Introduction

Each mature T-cell expresses a unique T-cell antigen receptor (TCR) which is a combination of either αβ chains or γδ chains. Diversity of the TCR repertoire reflects the initial V(D)J recombination events as shaped by selection by self and foreign antigens. TCRγ rearrangement occurs before the rearrange of the α and β loci, which are associated with αβ/γδ lineage commitment; αβ T cells account for approximately 95% of the T-cell population except for certain extranodal sites such as the epithelium of the gastrointestinal tract.

Next generation sequencing (NGS) is a powerful method for profiling the TCR repertoire, including sequences encoding the complementarity-determining region 3 (CDR3), and provides a broad view of the immune response alterations resulting from perturbations such as infection, vaccination, and cancer1, 2. Several different NGS platforms, using genomic DNA or cDNA from T cells, have been used for sequencing the TCR. Whole transcripome sequencing (RNA-seq) provides adequate coverage to study the TCR repertoire and has been utilized to profile tissue-resident T cell repertoires3.

Peripheral T-cell lymphomas (PTCL) constitute about 10% of non-Hodgkin lymphomas and comprise a heterogeneous group of relatively rare and aggressive malignancies derived from mature T cells4. PTCL is characterized by clonal expansion of T cells and can be further classified into many subtypes based on their distinct morphological, immunophenotypic, molecular, and clinical differences, including angioimmunoblastic T-cell lymphoma (AITL), anaplastic large cell lymphoma (ALCL), and adult T-cell leukemia/lymphoma (ATLL).

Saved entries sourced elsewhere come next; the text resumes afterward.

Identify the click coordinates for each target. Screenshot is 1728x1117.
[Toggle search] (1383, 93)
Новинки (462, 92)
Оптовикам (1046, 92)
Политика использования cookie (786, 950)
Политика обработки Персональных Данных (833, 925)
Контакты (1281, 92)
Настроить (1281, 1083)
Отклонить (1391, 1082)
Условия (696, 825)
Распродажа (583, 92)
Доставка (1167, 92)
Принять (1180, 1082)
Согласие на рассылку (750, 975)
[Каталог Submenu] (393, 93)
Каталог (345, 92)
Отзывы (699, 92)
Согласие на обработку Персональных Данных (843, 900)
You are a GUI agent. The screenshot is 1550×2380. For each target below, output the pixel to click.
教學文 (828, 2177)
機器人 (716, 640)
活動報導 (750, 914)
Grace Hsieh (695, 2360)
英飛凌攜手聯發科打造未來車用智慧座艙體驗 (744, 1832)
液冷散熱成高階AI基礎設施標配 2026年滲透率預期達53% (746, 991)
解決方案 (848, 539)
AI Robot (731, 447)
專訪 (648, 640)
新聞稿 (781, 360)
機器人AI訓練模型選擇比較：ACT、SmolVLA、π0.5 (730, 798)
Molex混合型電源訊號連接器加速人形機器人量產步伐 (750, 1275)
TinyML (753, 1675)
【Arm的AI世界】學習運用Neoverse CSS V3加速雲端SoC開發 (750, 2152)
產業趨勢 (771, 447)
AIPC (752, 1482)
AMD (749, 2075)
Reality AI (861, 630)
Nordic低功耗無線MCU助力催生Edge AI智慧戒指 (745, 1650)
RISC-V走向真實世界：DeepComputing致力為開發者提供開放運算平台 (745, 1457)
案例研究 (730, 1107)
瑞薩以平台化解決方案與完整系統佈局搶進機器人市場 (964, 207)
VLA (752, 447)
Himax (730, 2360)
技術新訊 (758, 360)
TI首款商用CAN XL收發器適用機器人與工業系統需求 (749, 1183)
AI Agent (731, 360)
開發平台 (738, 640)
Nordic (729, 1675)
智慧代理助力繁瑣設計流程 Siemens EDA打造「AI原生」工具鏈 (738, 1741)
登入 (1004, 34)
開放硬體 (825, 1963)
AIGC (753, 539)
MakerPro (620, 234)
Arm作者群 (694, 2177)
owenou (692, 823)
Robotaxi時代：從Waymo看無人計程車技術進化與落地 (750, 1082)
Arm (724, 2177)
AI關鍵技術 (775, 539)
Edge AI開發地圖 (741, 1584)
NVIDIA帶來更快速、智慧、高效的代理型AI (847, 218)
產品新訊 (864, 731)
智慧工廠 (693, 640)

Pathological diagnosis remains challenging, and there is a large of group of cases that cannot be further classified and are grouped under PTCL, not otherwise specified (PTCL-NOS). TCR rearrangement assays improve clinical diagnostics by demonstrating the presence of dominant clones in PTCL, and the unique rearrangement is useful in monitoring minimal residual disease5,6,7. Furthermore, preferential TCR usage in a T-cell lymphoma subtype may suggest immune perturbations and antigen selection that predispose to lymphomagenesis8. Although TCRαβ-expressing tumors represent 90% of T-cell malignancies, T-cell clonality is routinely evaluated with a PCR-based method to detect TCRγ and, less frequently, β chain rearrangement using genomic DNA.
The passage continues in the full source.